** Provided text follows **
But for women in the workplace, where is the border between pretty and too pretty? For instance, should 31-year-old women tread lightly in the office since a recent QVC survey found that attractiveness supposedly peaks at that age? Are the Joan Holloways of the office doomed due to their ample curves? (Debrahlee Lorenzana would probably agree.) Does physical attractiveness have a less potent impact for women working in the healthcare sector and other occupations that require figure-hiding uniforms?

Work performance, skills and education aside, I want to get down to brass tacks on what those hiring managers really had in mind when they admitted to punishing the pretty. So just as Newsweek's Tony Dokupil scoured studies for the downside of beauty, I dug up some additional research to try to answer these questions.

When it comes to dressing for work, beautiful women can't downplay their looks by donning a professional suit and sensible shoes. Why? Studies have shown that men and women evaluate people's dress and the messages it projects differently, with women associating well-suited men as having higher status and authority, and men seeing only the physical traits in the opposite sex. On the other hand, gender-neutral dress codes, such as the standard white doctor's coat, can mitigate this difference. According to a study from the University of Sutherland, doctors in formal attire plus the white coat were perceived as being more authoritative and trustworthy, regardless of their gender. I'm not suggesting that it's time to codify work apparel, but rather point out that, yes, attractive women who wear clothes well - be they hip-hugging pencil skirts or wide-legged trousers - are perceived differently.
** End of Provided text **
** Data extract follows **
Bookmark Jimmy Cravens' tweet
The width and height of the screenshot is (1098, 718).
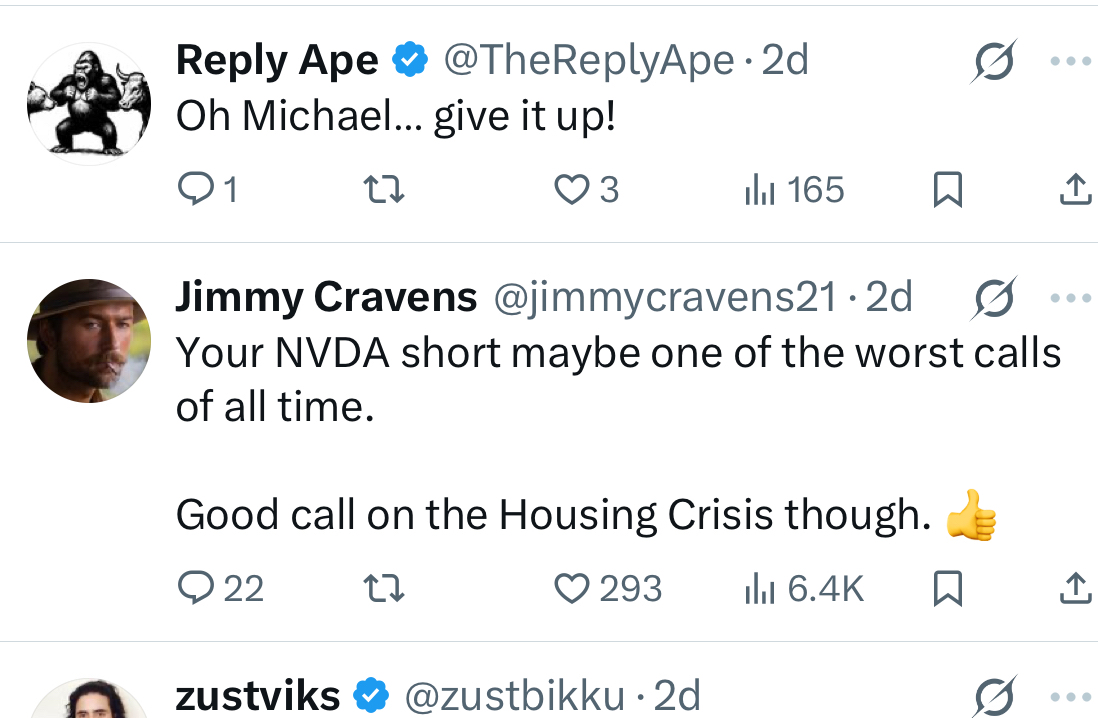pyautogui.click(x=947, y=588)
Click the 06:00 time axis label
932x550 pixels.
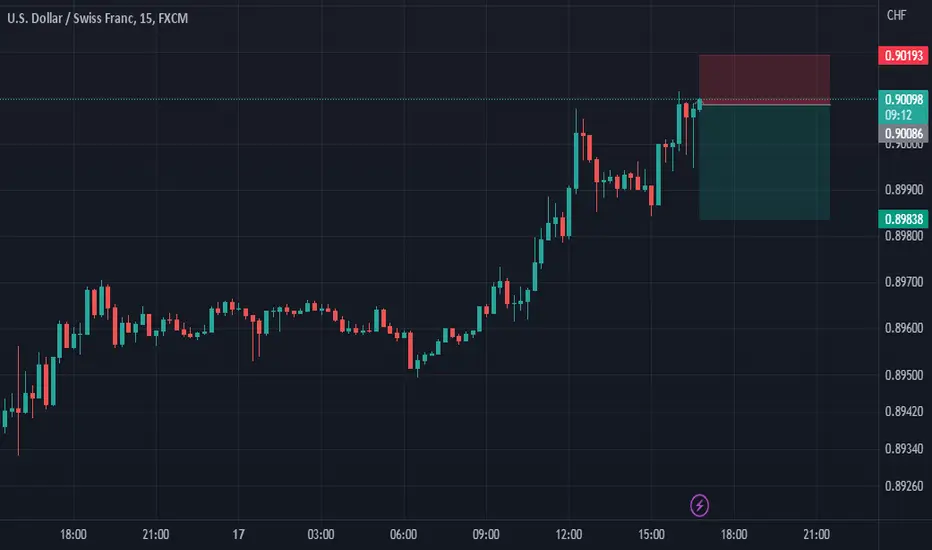coord(404,535)
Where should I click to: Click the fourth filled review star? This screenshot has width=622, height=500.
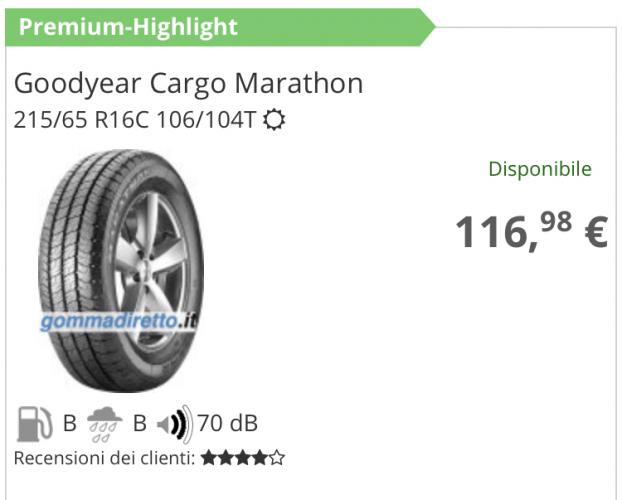coord(259,459)
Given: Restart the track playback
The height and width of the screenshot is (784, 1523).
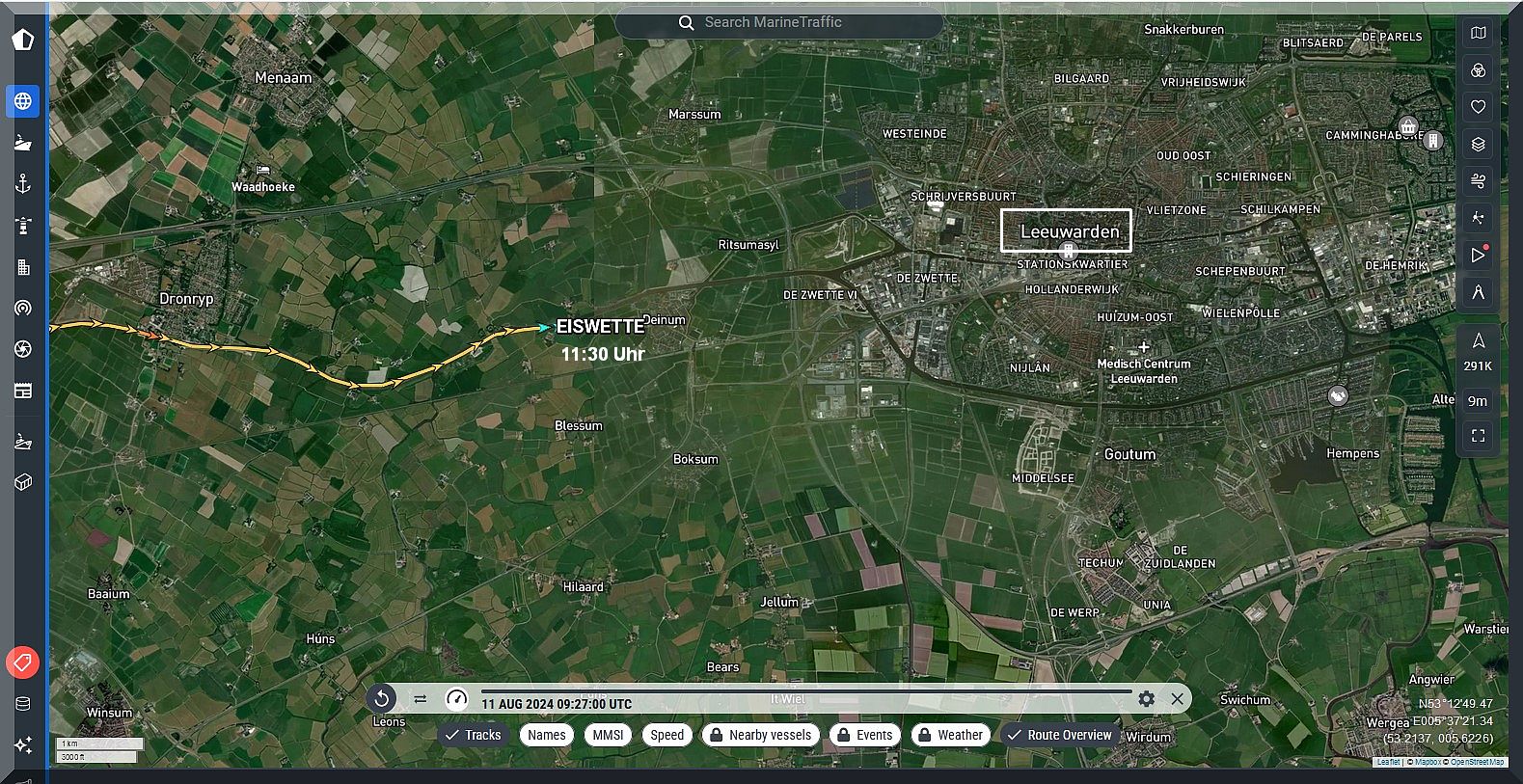Looking at the screenshot, I should pyautogui.click(x=382, y=699).
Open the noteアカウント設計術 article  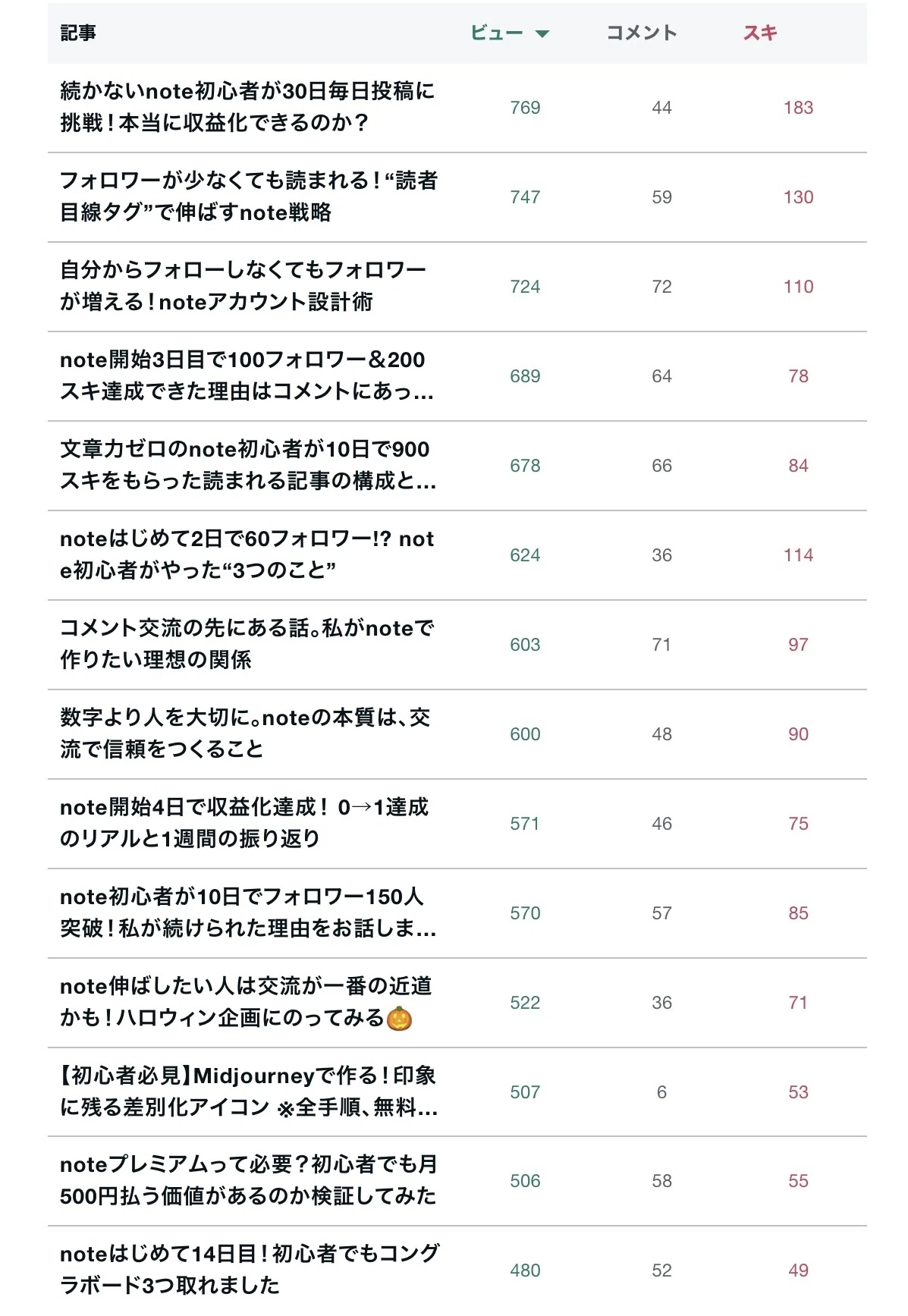[x=243, y=286]
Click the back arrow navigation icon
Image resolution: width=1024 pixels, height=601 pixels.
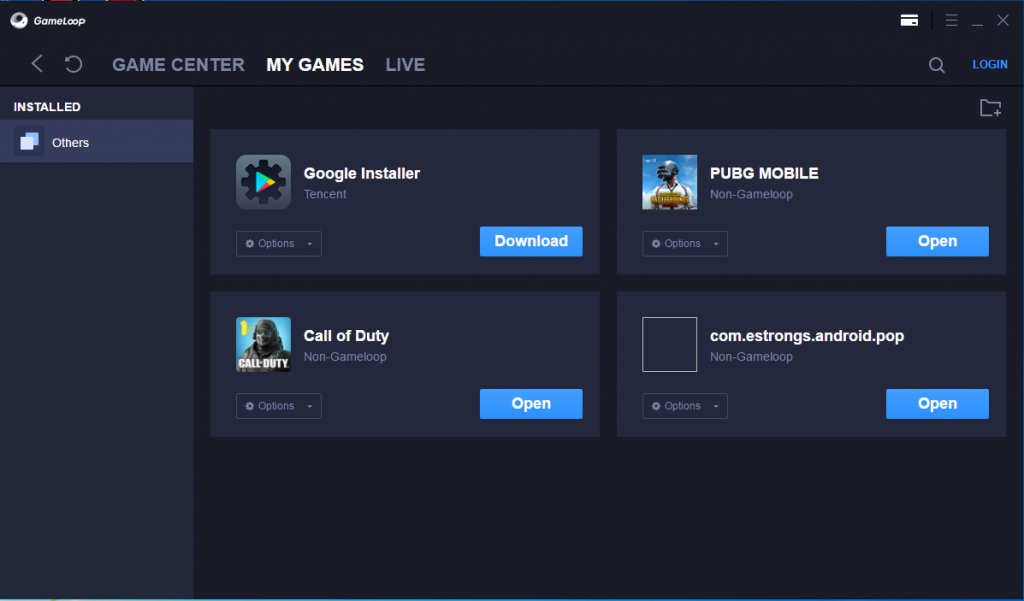[x=37, y=64]
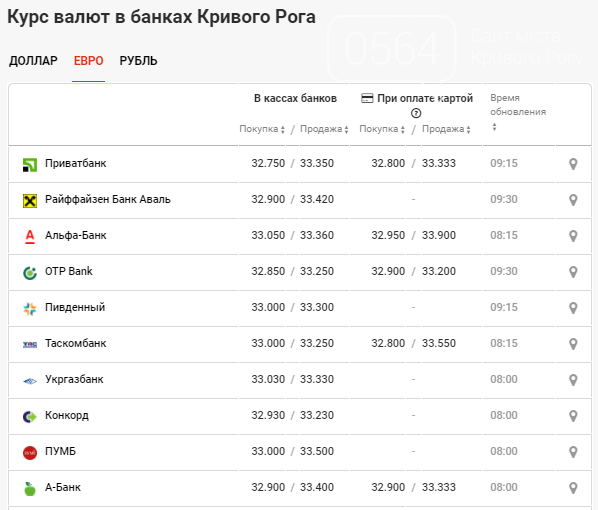Switch to the РУБЛЬ tab
Screen dimensions: 598x510
(x=138, y=61)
** End of Data extract **
→ Questions to answer:
1) For the passage on attractive women at work, decide whether each statement agrees with it, and answer yes or no, quoting the deciding words. (a) A QVC survey found that attractiveness peaks at age 31. (b) The writer proposes that it is time to codify work apparel. (c) The University of Sutherland study found that doctors in formal attire plus the white coat seemed more authoritative only when they were men.
2) Summarize the passage on attractive women at work in two sentences.
3) Please rewrite everything from "Work performance, skills" down to "answer these questions." in the passage on attractive women at work, substituting "recruiters" for "hiring managers".

→ Responses:
1)
(a) Yes: "should 31-year-old women tread lightly in the office since a recent QVC survey found that attractiveness supposedly peaks at that age?"
(b) No: "I'm not suggesting that it's time to codify work apparel"
(c) No: "doctors in formal attire plus the white coat were perceived as being more authoritative and trustworthy, regardless of their gender"

2) The writer asks where the border lies between pretty and too pretty for women at work and looks into research on what hiring managers meant when they admitted to punishing the pretty. Attractive women cannot downplay their looks with a professional suit and sensible shoes, since studies show men see only physical traits in women, and although gender-neutral dress codes such as the white doctor's coat can mitigate this difference, attractive women who wear clothes well are perceived differently.

3)
Work performance, skills and education aside, I want to get down to brass tacks on what those recruiters really had in mind when they admitted to punishing the pretty. So just as Newsweek's Tony Dokupil scoured studies for the downside of beauty, I dug up some additional research to try to answer these questions.